Music consumption has changed, but consumers’ appetite for music is as strong as ever.
According to Nielsen’s Music 360 2014 study, 93% of the U.S. population listens to music, spending more than 25 hours each week jamming out to their favorite tunes. In fact, 75% of Americans say they actively choose to listen to music, which is more than they claim to actively choose to watch TV (73%). Whether in the car (25%), at work (15%) or while doing chores (15%), we spend big chunks of our time listening to music. The difference from times past, however, is that the way we individually tune is as unique as the ear buds or headphones we sport while listening.

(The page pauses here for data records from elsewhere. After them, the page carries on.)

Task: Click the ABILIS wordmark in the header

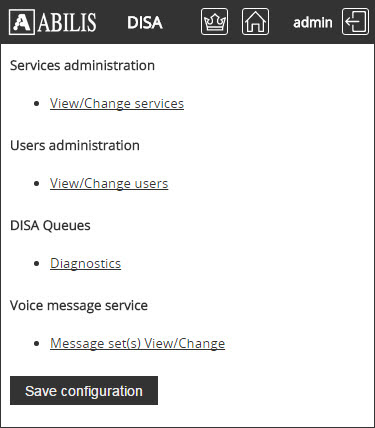Action: [x=67, y=22]
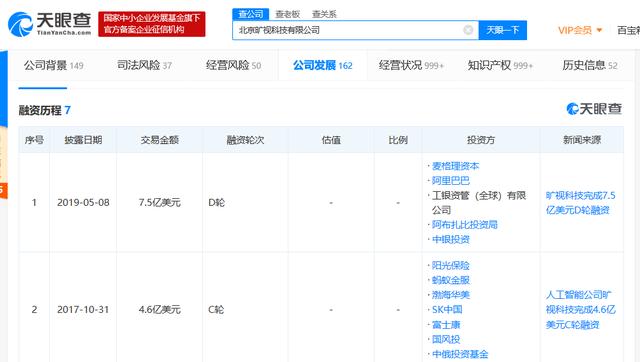Screen dimensions: 640x362
Task: Open investor link 阿布扎比投资局
Action: click(x=464, y=225)
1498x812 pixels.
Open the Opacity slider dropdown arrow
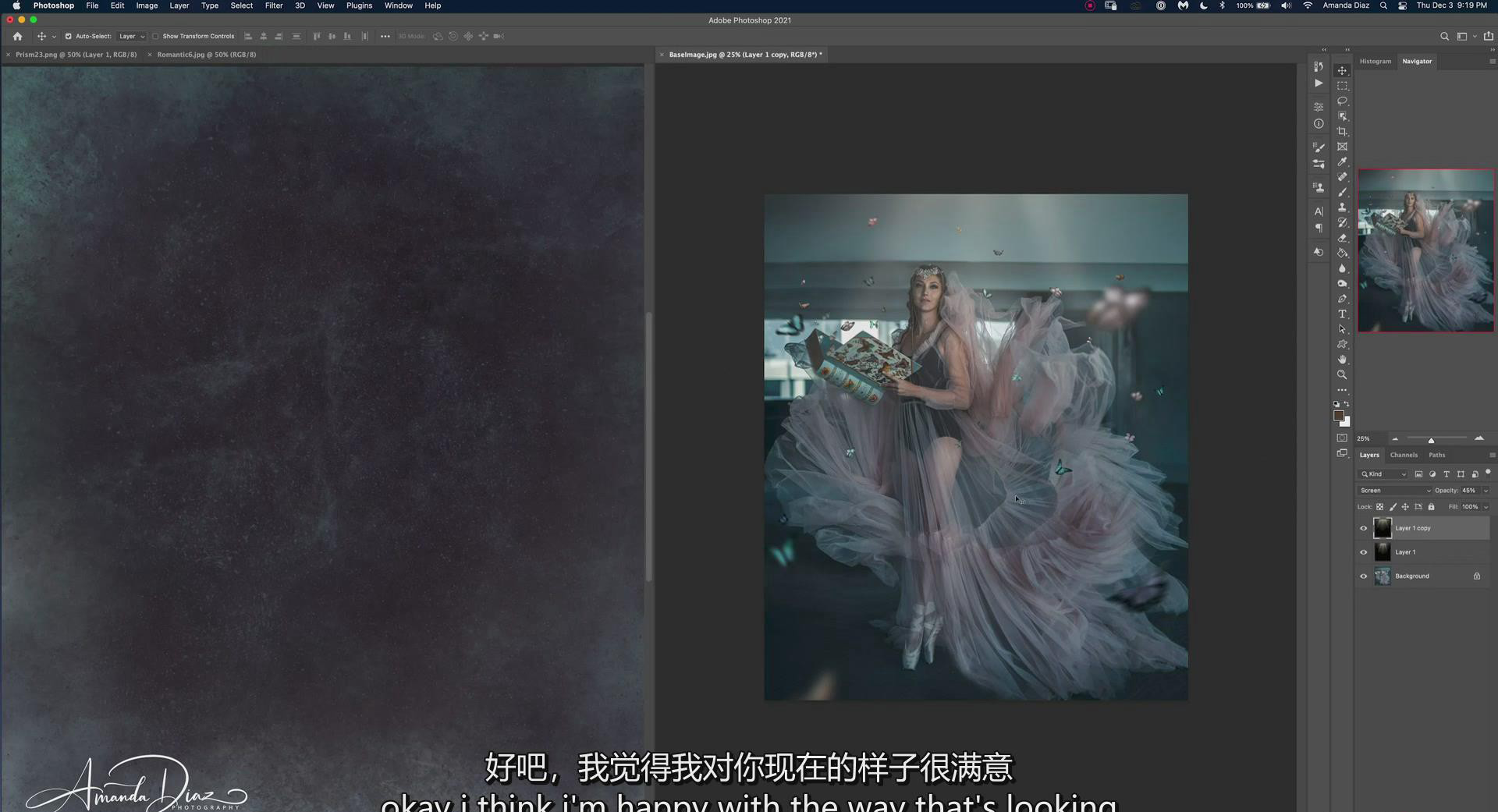[x=1486, y=491]
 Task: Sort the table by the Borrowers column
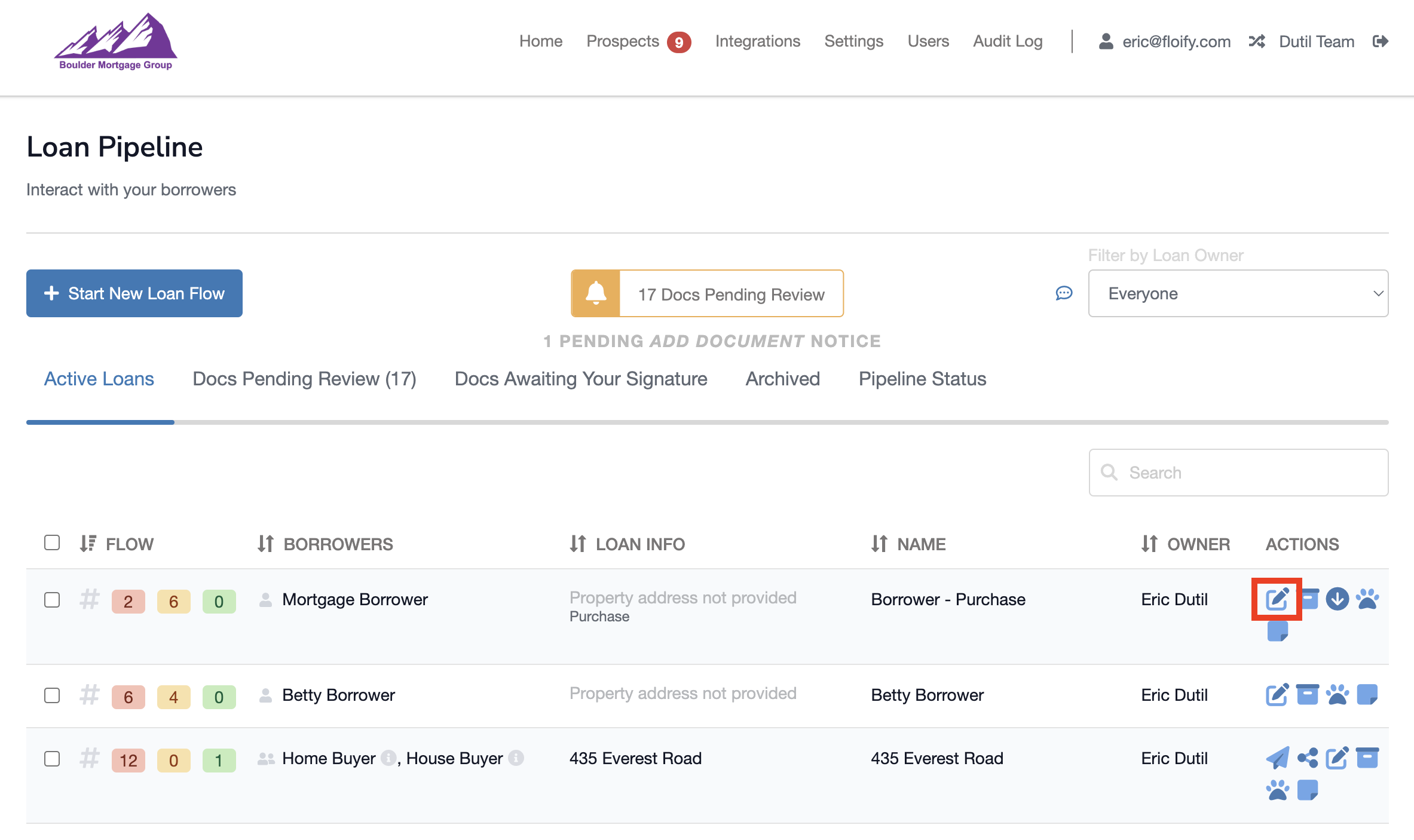[326, 544]
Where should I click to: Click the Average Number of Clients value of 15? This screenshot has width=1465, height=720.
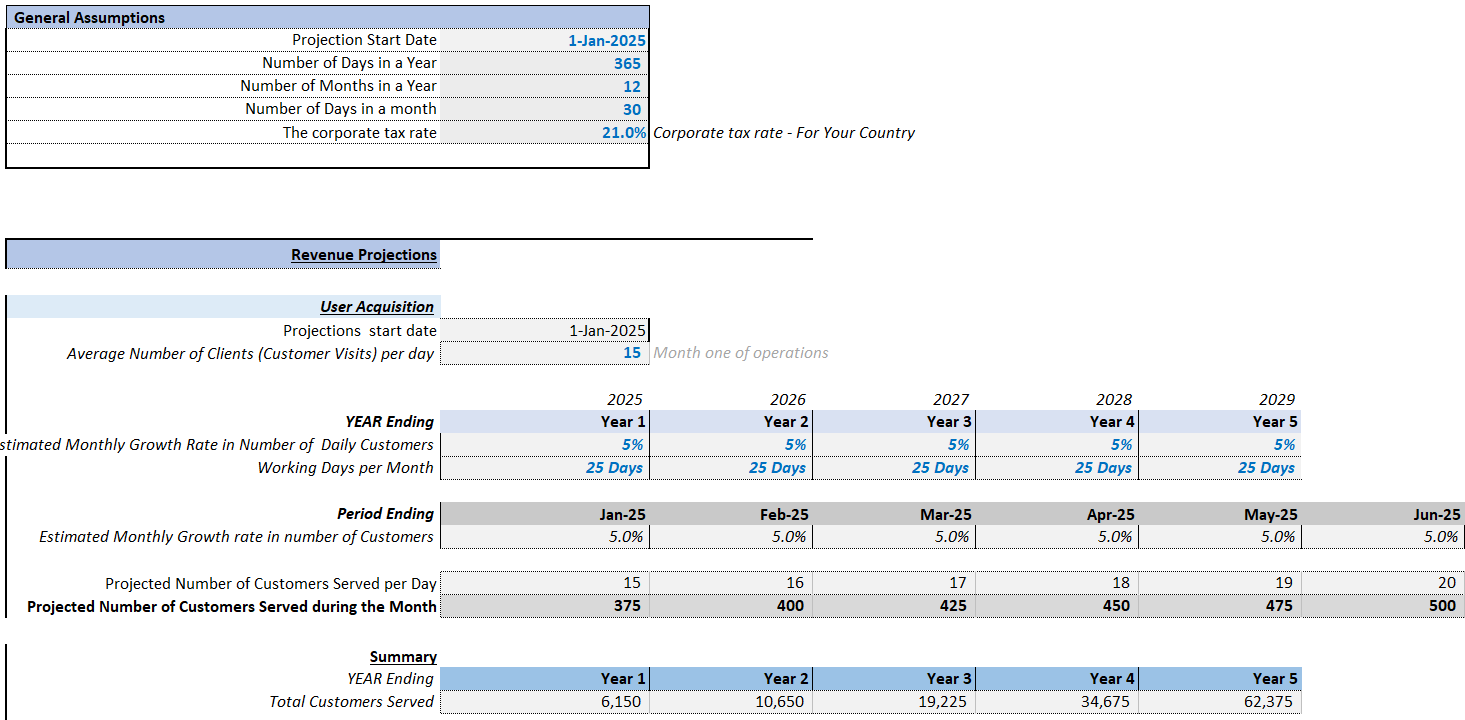[545, 352]
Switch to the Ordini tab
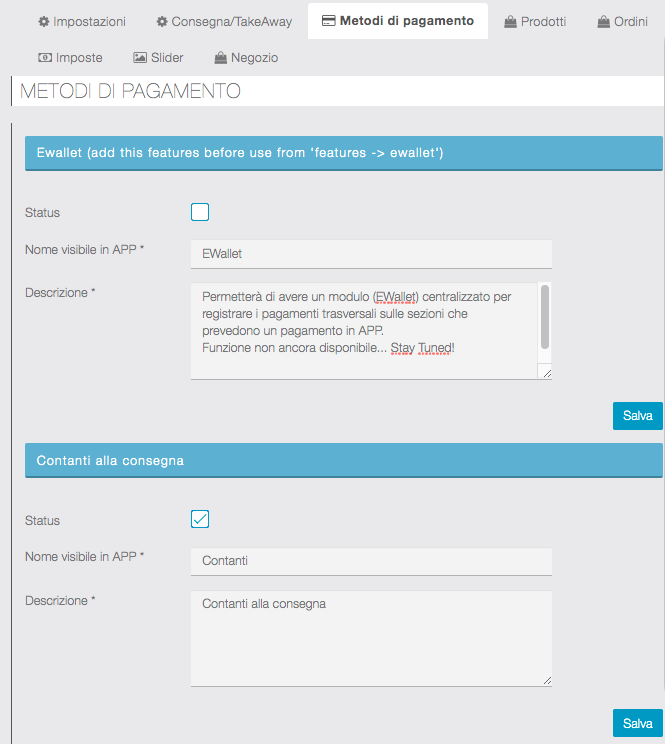Screen dimensions: 665x744 pos(631,21)
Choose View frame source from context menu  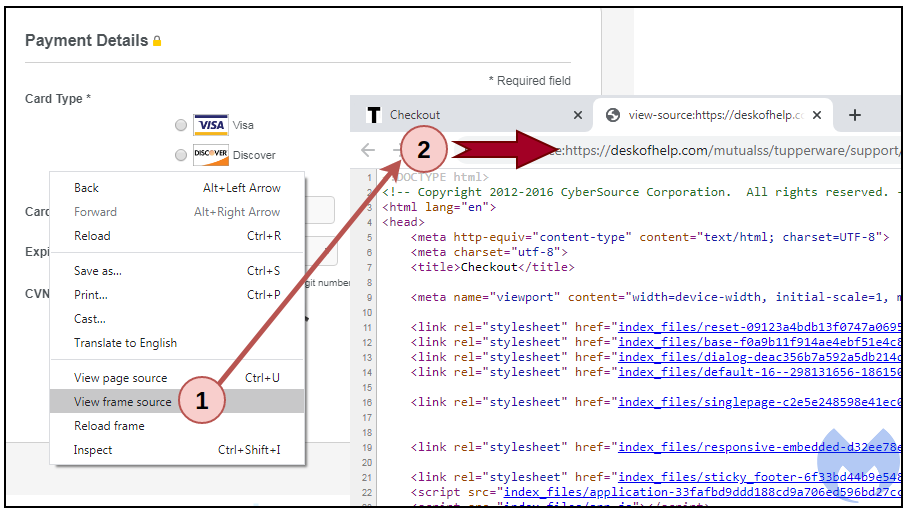122,402
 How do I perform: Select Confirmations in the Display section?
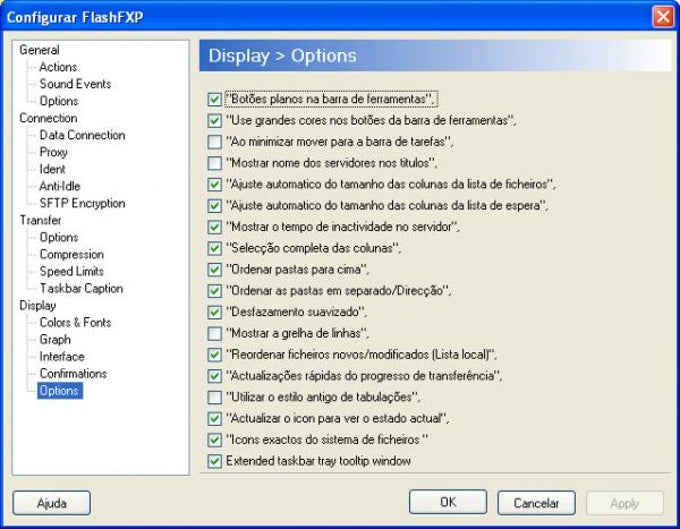(73, 373)
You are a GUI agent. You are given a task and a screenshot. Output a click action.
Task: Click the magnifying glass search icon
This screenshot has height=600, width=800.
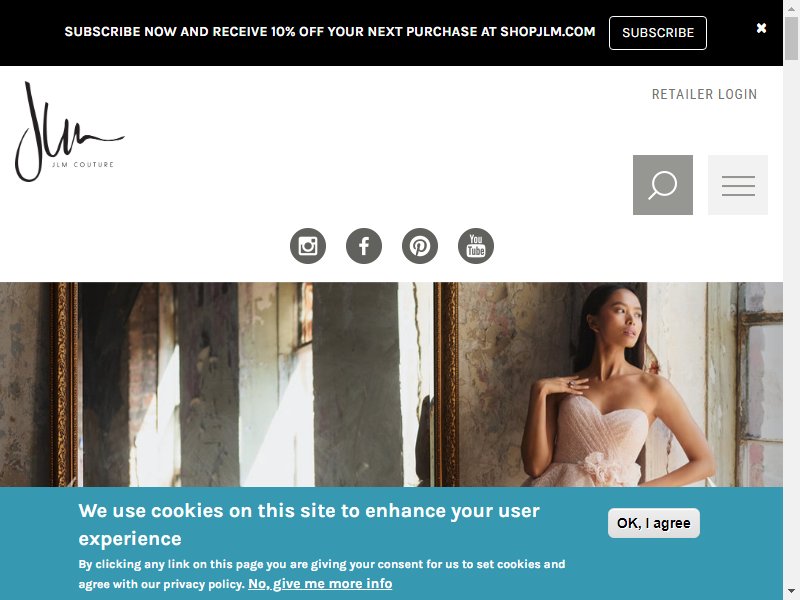(x=663, y=185)
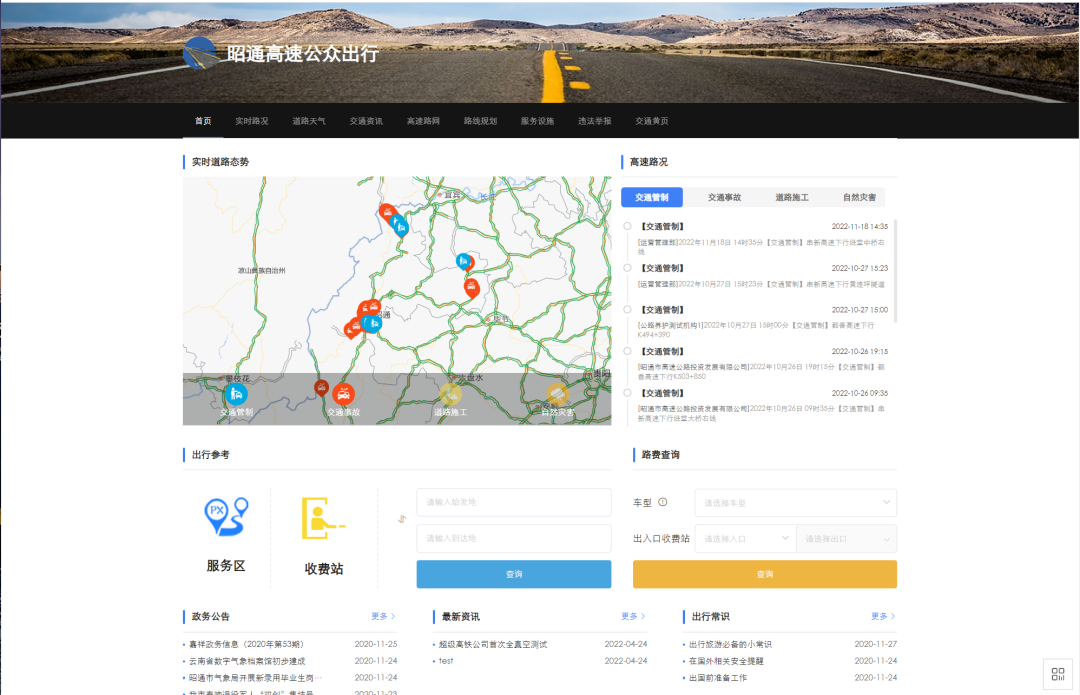Click the yellow 查询 toll fee button
Viewport: 1080px width, 695px height.
coord(764,574)
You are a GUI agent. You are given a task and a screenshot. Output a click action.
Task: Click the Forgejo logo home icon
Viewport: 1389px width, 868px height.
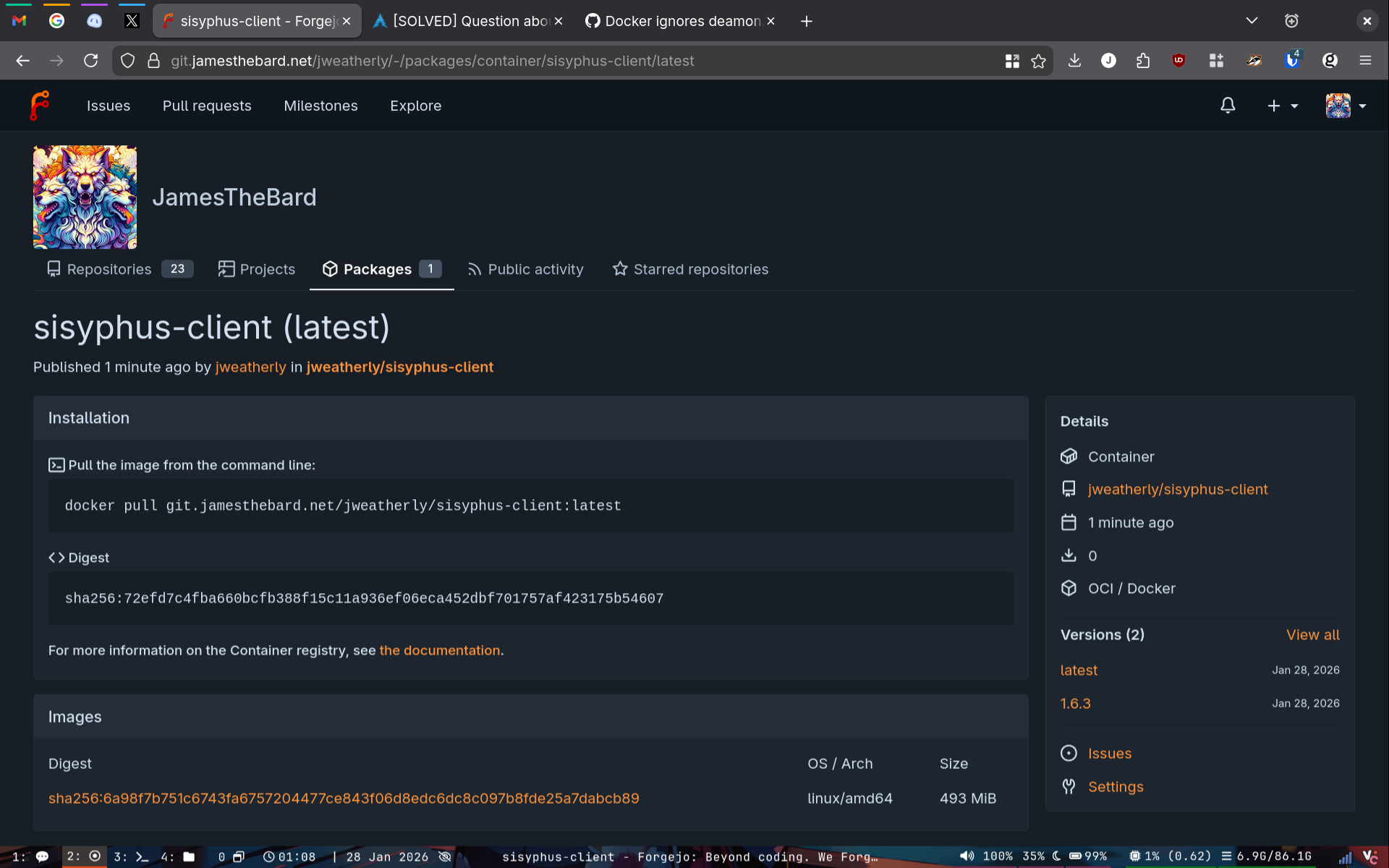pos(40,106)
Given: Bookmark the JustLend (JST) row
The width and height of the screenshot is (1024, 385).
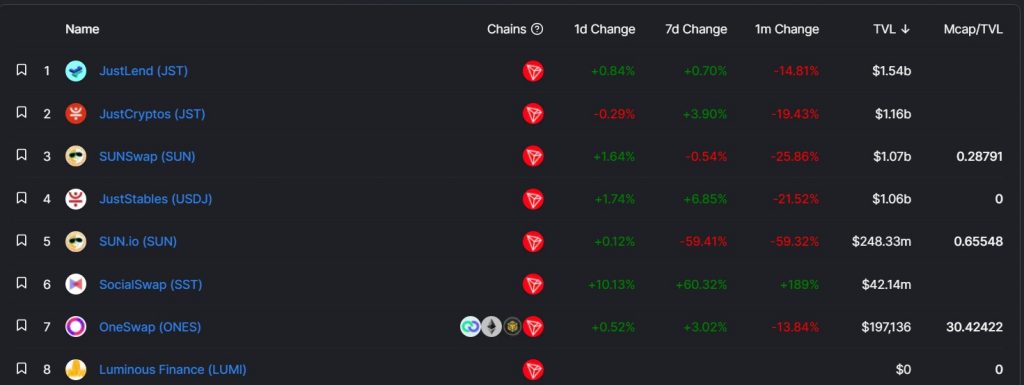Looking at the screenshot, I should pyautogui.click(x=22, y=70).
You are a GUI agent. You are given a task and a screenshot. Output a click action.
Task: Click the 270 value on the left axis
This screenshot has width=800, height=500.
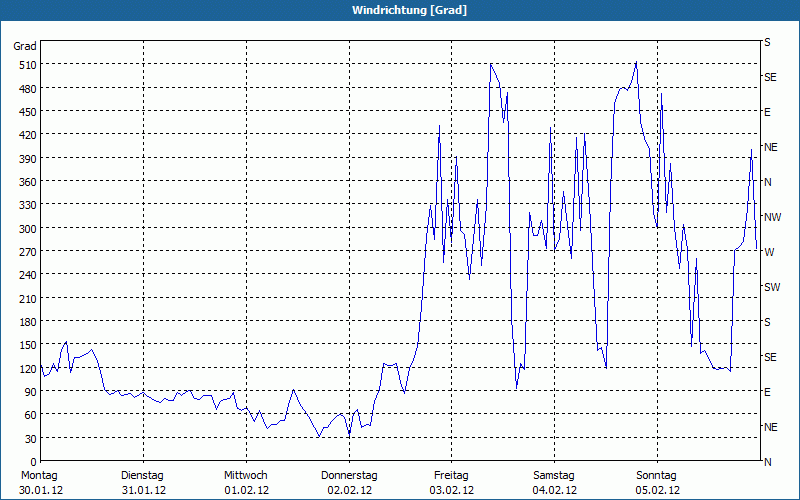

And when it comes to how we’re listening, the story is largely a digital one. Americans streamed 164 billion on-demand tracks across audio and video platforms in 2014, up from 106 billion in 2013. Not only did the number of streams in 2014 surge past the number a year earlier, but the pace of weekly streams hit new heights. For example, the week ending Nov. 9, 2014, marked the first time that total streams for one week surpassed 4 billion. Of those, 3.9 billion were on-demand audio and video streams (1.845 billion audio, 2.05 billion video). In any given week across America, 67% of music fans tap into the growing pipeline of streaming music to get their feet moving or just tune out the rest of the world.
While 2014 was a monumental year for music streaming, it highlighted how the music landscape is fragmenting, just like the entire media arena is. CDs and cassettes declined, while vinyl reported its ninth consecutive year of sales growth. With 9.2 million units sold in 2014, vinyl sales roared past the 6.1 million units sold in 2013 by nearly 52%. Given the more-than-two-year trend of rising sales, vinyl now accounts for 6% of physical album sales.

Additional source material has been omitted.